▸ Exercise directions: Can you rewrite the rows between the lines holding "Open debugger settings" and "click(644, 329)", inclusive, changing "gear icon" to "cog icon" and leaving everything else as it is?

▬▬▬▬▬▬▬▬▬▬

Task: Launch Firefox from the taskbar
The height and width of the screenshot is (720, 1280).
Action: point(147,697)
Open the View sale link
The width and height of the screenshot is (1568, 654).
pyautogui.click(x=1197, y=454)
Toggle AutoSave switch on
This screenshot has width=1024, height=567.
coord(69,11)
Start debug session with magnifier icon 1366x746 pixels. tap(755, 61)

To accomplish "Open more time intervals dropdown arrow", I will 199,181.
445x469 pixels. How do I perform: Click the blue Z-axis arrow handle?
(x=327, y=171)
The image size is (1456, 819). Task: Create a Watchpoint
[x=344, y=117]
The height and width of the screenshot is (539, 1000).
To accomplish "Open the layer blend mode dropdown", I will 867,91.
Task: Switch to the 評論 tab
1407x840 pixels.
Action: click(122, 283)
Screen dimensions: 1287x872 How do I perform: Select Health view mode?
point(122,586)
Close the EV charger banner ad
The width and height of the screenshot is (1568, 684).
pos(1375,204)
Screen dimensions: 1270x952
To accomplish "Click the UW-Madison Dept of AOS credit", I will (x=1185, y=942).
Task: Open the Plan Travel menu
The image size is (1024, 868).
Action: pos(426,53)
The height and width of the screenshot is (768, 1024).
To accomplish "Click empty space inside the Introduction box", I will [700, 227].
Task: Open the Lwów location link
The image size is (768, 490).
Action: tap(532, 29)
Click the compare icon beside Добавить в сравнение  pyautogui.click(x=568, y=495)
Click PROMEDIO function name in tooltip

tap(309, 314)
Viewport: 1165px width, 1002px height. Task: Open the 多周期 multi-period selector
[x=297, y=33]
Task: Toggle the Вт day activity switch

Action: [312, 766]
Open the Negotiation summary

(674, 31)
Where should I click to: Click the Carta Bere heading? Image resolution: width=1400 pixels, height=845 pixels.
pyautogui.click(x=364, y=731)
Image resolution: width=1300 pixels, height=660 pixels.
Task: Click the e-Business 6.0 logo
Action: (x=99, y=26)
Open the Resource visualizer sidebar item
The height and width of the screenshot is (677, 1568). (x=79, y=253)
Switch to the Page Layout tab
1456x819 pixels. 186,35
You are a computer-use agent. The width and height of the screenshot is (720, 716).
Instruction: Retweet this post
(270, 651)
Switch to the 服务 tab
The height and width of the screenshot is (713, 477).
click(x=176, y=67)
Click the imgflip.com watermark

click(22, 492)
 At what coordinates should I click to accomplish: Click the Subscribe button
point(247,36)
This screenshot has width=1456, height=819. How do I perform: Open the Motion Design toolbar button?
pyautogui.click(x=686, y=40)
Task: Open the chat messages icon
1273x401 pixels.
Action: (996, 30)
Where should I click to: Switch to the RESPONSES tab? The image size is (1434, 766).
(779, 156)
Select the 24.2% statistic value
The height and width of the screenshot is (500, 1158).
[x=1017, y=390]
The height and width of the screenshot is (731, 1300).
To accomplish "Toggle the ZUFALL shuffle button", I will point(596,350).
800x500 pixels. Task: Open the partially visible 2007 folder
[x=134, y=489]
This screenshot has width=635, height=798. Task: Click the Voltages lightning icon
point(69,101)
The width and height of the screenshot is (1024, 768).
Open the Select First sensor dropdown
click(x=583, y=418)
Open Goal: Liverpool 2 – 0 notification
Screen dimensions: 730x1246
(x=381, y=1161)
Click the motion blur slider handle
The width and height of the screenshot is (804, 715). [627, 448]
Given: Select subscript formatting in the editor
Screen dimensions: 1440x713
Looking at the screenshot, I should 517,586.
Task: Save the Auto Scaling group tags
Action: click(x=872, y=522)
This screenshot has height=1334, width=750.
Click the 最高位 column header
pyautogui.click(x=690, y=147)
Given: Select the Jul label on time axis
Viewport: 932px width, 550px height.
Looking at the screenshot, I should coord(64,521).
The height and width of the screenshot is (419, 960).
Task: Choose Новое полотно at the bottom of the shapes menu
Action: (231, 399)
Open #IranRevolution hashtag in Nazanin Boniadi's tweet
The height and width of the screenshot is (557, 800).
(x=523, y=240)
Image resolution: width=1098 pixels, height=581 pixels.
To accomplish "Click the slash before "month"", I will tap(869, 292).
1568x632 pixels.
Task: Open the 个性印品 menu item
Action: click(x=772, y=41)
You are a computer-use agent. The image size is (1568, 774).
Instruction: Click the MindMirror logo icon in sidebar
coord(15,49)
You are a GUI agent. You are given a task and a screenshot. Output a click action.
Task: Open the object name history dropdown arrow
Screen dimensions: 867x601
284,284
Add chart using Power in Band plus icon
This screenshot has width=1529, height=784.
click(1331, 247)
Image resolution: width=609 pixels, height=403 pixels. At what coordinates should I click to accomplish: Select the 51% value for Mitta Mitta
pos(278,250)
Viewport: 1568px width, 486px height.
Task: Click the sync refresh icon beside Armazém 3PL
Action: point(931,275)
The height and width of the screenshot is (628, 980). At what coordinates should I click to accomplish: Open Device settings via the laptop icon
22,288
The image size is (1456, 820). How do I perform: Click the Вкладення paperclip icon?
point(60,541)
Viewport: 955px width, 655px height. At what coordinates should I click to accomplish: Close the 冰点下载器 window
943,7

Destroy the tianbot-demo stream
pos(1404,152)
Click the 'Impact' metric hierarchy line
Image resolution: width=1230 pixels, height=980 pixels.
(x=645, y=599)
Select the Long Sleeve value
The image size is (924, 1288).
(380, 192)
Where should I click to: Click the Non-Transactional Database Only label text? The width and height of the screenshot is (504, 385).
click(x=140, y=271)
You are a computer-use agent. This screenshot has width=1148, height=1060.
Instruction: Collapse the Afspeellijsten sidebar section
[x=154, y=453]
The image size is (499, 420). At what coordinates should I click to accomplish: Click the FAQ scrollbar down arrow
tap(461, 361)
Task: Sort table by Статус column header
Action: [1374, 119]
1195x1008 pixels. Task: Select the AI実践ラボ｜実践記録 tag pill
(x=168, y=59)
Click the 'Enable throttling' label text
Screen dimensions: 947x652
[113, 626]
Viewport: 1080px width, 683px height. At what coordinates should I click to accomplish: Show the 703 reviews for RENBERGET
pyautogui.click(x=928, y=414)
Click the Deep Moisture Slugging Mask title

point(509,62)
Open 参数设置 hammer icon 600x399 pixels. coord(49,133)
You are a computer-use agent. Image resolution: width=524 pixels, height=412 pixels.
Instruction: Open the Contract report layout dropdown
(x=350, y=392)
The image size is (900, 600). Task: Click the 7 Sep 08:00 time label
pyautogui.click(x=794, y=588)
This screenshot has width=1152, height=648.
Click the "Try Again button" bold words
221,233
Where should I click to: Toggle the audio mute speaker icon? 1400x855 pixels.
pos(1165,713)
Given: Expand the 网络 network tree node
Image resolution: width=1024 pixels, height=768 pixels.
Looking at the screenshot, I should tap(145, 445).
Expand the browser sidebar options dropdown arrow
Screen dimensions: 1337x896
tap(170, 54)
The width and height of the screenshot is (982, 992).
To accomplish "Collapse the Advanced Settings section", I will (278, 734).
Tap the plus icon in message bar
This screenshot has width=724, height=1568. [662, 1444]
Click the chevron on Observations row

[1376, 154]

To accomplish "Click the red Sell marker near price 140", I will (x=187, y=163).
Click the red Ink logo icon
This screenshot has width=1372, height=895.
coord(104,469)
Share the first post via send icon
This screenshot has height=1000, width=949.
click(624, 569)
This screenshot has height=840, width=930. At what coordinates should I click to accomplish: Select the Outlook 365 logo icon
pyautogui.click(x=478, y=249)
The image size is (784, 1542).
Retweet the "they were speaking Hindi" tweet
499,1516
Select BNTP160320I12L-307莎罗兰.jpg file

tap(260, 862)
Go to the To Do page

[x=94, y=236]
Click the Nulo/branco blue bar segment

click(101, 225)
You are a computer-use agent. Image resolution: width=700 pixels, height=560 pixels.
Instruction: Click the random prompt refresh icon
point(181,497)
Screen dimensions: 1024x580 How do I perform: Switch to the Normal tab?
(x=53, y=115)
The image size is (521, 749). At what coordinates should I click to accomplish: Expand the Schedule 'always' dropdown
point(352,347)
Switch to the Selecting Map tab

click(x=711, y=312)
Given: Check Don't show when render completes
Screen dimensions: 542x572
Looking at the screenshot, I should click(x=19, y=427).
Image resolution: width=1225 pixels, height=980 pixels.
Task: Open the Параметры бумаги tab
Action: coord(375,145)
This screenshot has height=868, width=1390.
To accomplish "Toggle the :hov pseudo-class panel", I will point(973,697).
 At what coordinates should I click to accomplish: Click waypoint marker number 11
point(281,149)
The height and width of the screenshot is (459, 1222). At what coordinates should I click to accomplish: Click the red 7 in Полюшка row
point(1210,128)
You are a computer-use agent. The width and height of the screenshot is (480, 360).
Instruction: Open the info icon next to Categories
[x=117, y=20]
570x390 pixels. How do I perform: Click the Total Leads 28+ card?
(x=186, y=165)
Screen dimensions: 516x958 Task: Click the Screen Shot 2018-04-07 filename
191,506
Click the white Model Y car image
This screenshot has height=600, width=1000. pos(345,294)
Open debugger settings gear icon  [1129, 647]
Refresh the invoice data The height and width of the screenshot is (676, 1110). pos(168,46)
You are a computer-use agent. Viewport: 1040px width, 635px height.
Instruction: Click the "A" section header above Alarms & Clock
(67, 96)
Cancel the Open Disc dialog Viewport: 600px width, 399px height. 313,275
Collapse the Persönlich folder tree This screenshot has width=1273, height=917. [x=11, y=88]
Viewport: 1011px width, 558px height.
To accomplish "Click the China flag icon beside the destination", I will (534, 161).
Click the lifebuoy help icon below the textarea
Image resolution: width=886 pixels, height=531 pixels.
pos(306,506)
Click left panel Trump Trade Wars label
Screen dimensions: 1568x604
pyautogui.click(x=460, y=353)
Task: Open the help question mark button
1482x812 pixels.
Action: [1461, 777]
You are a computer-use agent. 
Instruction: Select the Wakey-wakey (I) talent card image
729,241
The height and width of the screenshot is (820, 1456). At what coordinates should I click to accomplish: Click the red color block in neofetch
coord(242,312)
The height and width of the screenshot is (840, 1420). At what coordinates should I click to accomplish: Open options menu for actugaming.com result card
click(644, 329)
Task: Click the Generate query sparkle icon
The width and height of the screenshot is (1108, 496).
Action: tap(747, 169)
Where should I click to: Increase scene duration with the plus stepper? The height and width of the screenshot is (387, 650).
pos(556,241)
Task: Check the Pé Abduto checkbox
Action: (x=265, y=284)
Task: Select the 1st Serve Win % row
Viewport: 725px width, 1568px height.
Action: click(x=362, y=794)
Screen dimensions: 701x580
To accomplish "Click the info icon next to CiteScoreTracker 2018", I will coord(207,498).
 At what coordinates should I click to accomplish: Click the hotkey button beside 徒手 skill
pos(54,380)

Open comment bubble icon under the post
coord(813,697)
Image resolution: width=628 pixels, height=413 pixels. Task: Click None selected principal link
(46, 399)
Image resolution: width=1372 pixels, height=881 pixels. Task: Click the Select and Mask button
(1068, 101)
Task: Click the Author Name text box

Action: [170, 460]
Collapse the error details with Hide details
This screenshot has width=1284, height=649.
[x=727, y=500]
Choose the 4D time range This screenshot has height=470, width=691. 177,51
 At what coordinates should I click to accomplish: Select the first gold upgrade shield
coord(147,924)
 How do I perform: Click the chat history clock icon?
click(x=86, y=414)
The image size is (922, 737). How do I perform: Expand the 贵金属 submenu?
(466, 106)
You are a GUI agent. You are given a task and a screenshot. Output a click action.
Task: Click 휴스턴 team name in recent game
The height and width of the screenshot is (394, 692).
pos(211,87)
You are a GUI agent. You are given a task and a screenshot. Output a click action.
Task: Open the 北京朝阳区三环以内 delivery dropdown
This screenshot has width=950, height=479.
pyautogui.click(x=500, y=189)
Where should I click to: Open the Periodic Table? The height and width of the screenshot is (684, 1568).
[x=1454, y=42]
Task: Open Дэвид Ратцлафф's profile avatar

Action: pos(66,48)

▬▬▬▬▬▬▬▬▬▬

▸ Response to this exercise:
Open debugger settings cog icon  [1129, 647]
Refresh the invoice data The height and width of the screenshot is (676, 1110). pos(168,46)
You are a computer-use agent. Viewport: 1040px width, 635px height.
Instruction: Click the "A" section header above Alarms & Clock
(67, 96)
Cancel the Open Disc dialog Viewport: 600px width, 399px height. 313,275
Collapse the Persönlich folder tree This screenshot has width=1273, height=917. [x=11, y=88]
Viewport: 1011px width, 558px height.
To accomplish "Click the China flag icon beside the destination", I will (534, 161).
Click the lifebuoy help icon below the textarea
Image resolution: width=886 pixels, height=531 pixels.
pos(306,506)
Click left panel Trump Trade Wars label
Screen dimensions: 1568x604
pyautogui.click(x=460, y=353)
Task: Open the help question mark button
1482x812 pixels.
Action: [1461, 777]
You are a computer-use agent. 
Instruction: Select the Wakey-wakey (I) talent card image
729,241
The height and width of the screenshot is (820, 1456). At what coordinates should I click to accomplish: Click the red color block in neofetch
coord(242,312)
The height and width of the screenshot is (840, 1420). At what coordinates should I click to accomplish: Open options menu for actugaming.com result card
click(644, 329)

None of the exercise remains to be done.